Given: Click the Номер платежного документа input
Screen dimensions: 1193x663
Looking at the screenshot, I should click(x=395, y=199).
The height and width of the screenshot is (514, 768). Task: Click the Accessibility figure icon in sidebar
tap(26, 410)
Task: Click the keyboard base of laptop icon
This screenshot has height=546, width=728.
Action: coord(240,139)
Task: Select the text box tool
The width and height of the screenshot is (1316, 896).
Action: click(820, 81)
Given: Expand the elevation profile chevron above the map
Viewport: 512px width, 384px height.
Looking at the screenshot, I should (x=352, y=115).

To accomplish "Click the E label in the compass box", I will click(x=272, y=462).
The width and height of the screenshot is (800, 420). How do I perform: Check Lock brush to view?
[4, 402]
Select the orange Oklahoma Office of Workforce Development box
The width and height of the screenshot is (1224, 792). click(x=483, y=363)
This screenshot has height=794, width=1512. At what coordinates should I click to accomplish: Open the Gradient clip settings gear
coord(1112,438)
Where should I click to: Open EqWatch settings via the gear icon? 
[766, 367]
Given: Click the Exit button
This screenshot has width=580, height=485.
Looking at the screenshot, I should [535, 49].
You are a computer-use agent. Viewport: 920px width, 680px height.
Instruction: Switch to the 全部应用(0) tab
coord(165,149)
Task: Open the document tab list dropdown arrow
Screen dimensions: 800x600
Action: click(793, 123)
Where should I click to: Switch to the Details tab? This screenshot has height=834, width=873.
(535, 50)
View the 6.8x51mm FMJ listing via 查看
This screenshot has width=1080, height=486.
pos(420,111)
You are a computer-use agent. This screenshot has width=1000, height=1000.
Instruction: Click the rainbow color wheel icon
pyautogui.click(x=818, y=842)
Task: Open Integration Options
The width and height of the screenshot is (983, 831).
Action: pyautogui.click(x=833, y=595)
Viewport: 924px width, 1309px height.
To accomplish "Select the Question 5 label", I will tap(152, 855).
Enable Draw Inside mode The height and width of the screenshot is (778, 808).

Work required:
The records above should be set down again word for word.

Exercise solution:
Given: Click the Номер платежного документа input
Screen dimensions: 1193x663
Looking at the screenshot, I should click(x=395, y=199).
The height and width of the screenshot is (514, 768). Task: Click the Accessibility figure icon in sidebar
tap(26, 410)
Task: Click the keyboard base of laptop icon
This screenshot has height=546, width=728.
Action: coord(240,139)
Task: Select the text box tool
The width and height of the screenshot is (1316, 896).
Action: click(820, 81)
Given: Expand the elevation profile chevron above the map
Viewport: 512px width, 384px height.
Looking at the screenshot, I should (x=352, y=115).

To accomplish "Click the E label in the compass box", I will click(x=272, y=462).
The width and height of the screenshot is (800, 420). How do I perform: Check Lock brush to view?
[4, 402]
Select the orange Oklahoma Office of Workforce Development box
The width and height of the screenshot is (1224, 792). click(x=483, y=363)
This screenshot has height=794, width=1512. At what coordinates should I click to accomplish: Open the Gradient clip settings gear
coord(1112,438)
Where should I click to: Open EqWatch settings via the gear icon? 
[766, 367]
Given: Click the Exit button
This screenshot has width=580, height=485.
Looking at the screenshot, I should [535, 49].
You are a computer-use agent. Viewport: 920px width, 680px height.
Instruction: Switch to the 全部应用(0) tab
coord(165,149)
Task: Open the document tab list dropdown arrow
Screen dimensions: 800x600
Action: click(793, 123)
Where should I click to: Switch to the Details tab? This screenshot has height=834, width=873.
(535, 50)
View the 6.8x51mm FMJ listing via 查看
This screenshot has width=1080, height=486.
pos(420,111)
You are a computer-use agent. This screenshot has width=1000, height=1000.
Instruction: Click the rainbow color wheel icon
pyautogui.click(x=818, y=842)
Task: Open Integration Options
The width and height of the screenshot is (983, 831).
Action: pyautogui.click(x=833, y=595)
Viewport: 924px width, 1309px height.
To accomplish "Select the Question 5 label", I will tap(152, 855).
Enable Draw Inside mode The height and width of the screenshot is (778, 808).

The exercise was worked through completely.